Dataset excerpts
┏━━

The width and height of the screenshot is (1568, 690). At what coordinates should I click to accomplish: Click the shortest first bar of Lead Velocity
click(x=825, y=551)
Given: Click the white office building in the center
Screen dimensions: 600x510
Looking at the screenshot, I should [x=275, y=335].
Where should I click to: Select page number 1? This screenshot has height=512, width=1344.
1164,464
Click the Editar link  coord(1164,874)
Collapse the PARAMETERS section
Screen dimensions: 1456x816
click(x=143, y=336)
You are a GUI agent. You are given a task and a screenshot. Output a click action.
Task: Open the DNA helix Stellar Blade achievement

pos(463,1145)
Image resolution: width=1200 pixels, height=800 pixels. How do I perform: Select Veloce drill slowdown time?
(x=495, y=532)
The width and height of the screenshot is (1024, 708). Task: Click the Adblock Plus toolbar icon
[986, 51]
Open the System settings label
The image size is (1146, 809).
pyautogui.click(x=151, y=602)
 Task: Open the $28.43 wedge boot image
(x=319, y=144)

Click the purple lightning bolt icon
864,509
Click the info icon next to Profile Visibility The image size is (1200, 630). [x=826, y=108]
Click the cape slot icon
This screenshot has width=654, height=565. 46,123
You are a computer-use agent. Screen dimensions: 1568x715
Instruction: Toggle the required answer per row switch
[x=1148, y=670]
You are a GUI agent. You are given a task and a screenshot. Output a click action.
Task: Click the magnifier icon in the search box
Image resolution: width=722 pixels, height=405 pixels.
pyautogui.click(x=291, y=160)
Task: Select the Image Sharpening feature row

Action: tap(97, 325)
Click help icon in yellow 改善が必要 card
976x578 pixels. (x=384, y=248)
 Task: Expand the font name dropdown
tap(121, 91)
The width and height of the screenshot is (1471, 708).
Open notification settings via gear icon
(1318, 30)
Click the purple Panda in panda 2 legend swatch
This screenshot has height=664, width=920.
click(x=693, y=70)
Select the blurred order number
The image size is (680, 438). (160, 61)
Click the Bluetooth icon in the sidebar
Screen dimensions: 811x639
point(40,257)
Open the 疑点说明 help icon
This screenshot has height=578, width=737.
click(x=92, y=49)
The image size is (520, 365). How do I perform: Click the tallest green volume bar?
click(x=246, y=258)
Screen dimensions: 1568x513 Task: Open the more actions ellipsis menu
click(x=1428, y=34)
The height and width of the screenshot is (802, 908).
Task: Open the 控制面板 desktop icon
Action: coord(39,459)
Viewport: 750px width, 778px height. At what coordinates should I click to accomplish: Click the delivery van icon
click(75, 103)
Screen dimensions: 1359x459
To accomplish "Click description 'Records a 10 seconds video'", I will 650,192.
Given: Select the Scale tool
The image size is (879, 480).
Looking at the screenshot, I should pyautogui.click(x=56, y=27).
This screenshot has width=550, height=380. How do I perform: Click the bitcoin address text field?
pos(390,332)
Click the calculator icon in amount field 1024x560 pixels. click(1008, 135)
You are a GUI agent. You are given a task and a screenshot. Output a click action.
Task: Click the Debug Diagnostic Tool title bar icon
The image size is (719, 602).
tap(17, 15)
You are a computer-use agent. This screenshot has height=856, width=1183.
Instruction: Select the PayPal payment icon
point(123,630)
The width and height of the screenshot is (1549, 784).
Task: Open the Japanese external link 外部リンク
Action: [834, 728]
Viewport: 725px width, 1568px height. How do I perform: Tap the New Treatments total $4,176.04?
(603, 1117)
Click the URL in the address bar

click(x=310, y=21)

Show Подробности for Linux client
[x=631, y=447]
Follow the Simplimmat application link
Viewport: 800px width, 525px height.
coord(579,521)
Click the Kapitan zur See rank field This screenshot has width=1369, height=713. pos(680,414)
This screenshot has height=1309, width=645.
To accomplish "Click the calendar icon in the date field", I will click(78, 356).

┗━━

→ **Work item**
The records above must be printed again in full, exactly as written.

→ **Answer section**
The width and height of the screenshot is (1568, 690). At what coordinates should I click to accomplish: Click the shortest first bar of Lead Velocity
click(x=825, y=551)
Given: Click the white office building in the center
Screen dimensions: 600x510
Looking at the screenshot, I should [x=275, y=335].
Where should I click to: Select page number 1? This screenshot has height=512, width=1344.
1164,464
Click the Editar link  coord(1164,874)
Collapse the PARAMETERS section
Screen dimensions: 1456x816
click(x=143, y=336)
You are a GUI agent. You are given a task and a screenshot. Output a click action.
Task: Open the DNA helix Stellar Blade achievement

pos(463,1145)
Image resolution: width=1200 pixels, height=800 pixels. How do I perform: Select Veloce drill slowdown time?
(x=495, y=532)
The width and height of the screenshot is (1024, 708). Task: Click the Adblock Plus toolbar icon
[986, 51]
Open the System settings label
The image size is (1146, 809).
pyautogui.click(x=151, y=602)
 Task: Open the $28.43 wedge boot image
(x=319, y=144)

Click the purple lightning bolt icon
864,509
Click the info icon next to Profile Visibility The image size is (1200, 630). [x=826, y=108]
Click the cape slot icon
This screenshot has width=654, height=565. 46,123
You are a computer-use agent. Screen dimensions: 1568x715
Instruction: Toggle the required answer per row switch
[x=1148, y=670]
You are a GUI agent. You are given a task and a screenshot. Output a click action.
Task: Click the magnifier icon in the search box
Image resolution: width=722 pixels, height=405 pixels.
pyautogui.click(x=291, y=160)
Task: Select the Image Sharpening feature row

Action: tap(97, 325)
Click help icon in yellow 改善が必要 card
976x578 pixels. (x=384, y=248)
 Task: Expand the font name dropdown
tap(121, 91)
The width and height of the screenshot is (1471, 708).
Open notification settings via gear icon
(1318, 30)
Click the purple Panda in panda 2 legend swatch
This screenshot has height=664, width=920.
click(x=693, y=70)
Select the blurred order number
The image size is (680, 438). (160, 61)
Click the Bluetooth icon in the sidebar
Screen dimensions: 811x639
point(40,257)
Open the 疑点说明 help icon
This screenshot has height=578, width=737.
click(x=92, y=49)
The image size is (520, 365). How do I perform: Click the tallest green volume bar?
click(x=246, y=258)
Screen dimensions: 1568x513 Task: Open the more actions ellipsis menu
click(x=1428, y=34)
The height and width of the screenshot is (802, 908).
Task: Open the 控制面板 desktop icon
Action: coord(39,459)
Viewport: 750px width, 778px height. At what coordinates should I click to accomplish: Click the delivery van icon
click(75, 103)
Screen dimensions: 1359x459
To accomplish "Click description 'Records a 10 seconds video'", I will 650,192.
Given: Select the Scale tool
The image size is (879, 480).
Looking at the screenshot, I should pyautogui.click(x=56, y=27).
This screenshot has width=550, height=380. How do I perform: Click the bitcoin address text field?
pos(390,332)
Click the calculator icon in amount field 1024x560 pixels. click(1008, 135)
You are a GUI agent. You are given a task and a screenshot. Output a click action.
Task: Click the Debug Diagnostic Tool title bar icon
The image size is (719, 602).
tap(17, 15)
You are a computer-use agent. This screenshot has height=856, width=1183.
Instruction: Select the PayPal payment icon
point(123,630)
The width and height of the screenshot is (1549, 784).
Task: Open the Japanese external link 外部リンク
Action: [834, 728]
Viewport: 725px width, 1568px height. How do I perform: Tap the New Treatments total $4,176.04?
(603, 1117)
Click the URL in the address bar

click(x=310, y=21)

Show Подробности for Linux client
[x=631, y=447]
Follow the Simplimmat application link
Viewport: 800px width, 525px height.
coord(579,521)
Click the Kapitan zur See rank field This screenshot has width=1369, height=713. pos(680,414)
This screenshot has height=1309, width=645.
To accomplish "Click the calendar icon in the date field", I will click(78, 356).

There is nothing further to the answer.